How the Financial Crisis of 2007-2009 has made the financial system more unstable and how a return to market segmentation in the industry can restore credibility to our present form of Capitalism
by
Thomas Schinkel
October, 2009
A central theme in the financial crisis of 2007-2009 is that many people in high places in the financial services industry assumed they were effective managers of risk. Ever more complex and impressive looking mathematical formulas assisted them in their quest to allocate and re-distribute the many risks associated with their actions. But those “post-modern methods of risk management” backfired and a taxpayer-financed bailout was required to prevent the entire system from certain collapse.
Two Remedies
To remedy the situation, two major ideas have come to the surface. One would place a cap on bankers’ bonuses. The other would prescribe strict limits on how much a bank can borrow against its own equity capital. The first idea is inspired by hopes that caps on bonuses will discourage bankers from taking exorbitant risks in the first place. This is pretty much a European idea, heralded by politicians from France and Germany, but also from the UK and elsewhere. The other main idea, with American roots, is to adopt strict rules on leverage. Leverage of course defines the amount of dollars or Euros banks borrow against their “at risk” capital.
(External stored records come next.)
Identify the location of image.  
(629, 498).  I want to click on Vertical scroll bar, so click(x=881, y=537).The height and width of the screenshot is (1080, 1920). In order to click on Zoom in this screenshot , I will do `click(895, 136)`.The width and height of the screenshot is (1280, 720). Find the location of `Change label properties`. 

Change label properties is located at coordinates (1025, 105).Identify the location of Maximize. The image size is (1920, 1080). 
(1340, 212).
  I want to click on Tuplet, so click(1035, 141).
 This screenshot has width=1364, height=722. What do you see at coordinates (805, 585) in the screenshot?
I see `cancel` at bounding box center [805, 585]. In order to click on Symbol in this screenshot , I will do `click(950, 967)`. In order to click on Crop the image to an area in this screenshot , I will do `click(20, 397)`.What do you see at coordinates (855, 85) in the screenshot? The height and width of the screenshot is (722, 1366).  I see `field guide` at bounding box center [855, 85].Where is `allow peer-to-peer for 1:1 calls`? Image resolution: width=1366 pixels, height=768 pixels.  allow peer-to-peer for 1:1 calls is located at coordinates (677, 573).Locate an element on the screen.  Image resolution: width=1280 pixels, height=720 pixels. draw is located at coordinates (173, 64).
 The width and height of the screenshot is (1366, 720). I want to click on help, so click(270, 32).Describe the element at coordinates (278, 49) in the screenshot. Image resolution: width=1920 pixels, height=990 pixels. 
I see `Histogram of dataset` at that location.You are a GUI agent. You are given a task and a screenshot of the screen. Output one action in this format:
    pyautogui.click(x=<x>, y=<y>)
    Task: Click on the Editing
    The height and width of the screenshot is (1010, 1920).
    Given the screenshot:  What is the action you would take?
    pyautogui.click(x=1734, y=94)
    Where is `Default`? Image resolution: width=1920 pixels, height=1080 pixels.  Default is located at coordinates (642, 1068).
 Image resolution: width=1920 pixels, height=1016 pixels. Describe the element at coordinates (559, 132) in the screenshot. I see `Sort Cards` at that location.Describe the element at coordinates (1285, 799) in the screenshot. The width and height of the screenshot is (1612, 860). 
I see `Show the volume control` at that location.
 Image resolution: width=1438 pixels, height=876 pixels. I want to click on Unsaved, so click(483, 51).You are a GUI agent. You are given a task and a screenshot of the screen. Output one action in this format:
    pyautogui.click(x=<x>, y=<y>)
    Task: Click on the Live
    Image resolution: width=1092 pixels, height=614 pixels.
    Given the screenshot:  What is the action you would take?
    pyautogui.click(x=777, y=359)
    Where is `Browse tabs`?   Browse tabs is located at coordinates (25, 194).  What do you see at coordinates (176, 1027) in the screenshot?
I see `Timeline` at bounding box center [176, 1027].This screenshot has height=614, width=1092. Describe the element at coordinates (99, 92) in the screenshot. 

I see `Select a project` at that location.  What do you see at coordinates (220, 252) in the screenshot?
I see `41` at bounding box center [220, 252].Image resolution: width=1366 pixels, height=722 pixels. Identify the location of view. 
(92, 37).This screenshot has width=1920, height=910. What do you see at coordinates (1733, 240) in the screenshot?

Such caps are interesting because several banks, such as Lehman, that got themselves in trouble had built up borrowings at 30 times and more of their own capital. And we are not even talking about the shadow bankers, the hedge funds and the like that saw leverage ratios even much higher than that. Going forward into the Fall of 2009, let’s assume that the Global Community actually can agree on some sort of a consensus and that it will embrace a little bit of both. Would that solve the problem of risk management and would that return the financial services community to a condition of health and stability?
Risk Management
Intuition and common sense seem to dictate that risk must be taken cautiously and the best way to guard against systemic failure would be to spread risk among as many parties as possible. What has entirely fallen off the table is the notion that with all the restructuring and the bailouts that we have witnessed, risk in the financial services community has not become less concentrated; it has become more concentrated! According to the Dallas Federal Reserve, before the crisis, the SIX largest financial conglomerates in the U.S. controlled approximately 50% of all financial assets in the country. With the consolidation that was set in motion since the crisis erupted that number today has dwindled to FOUR.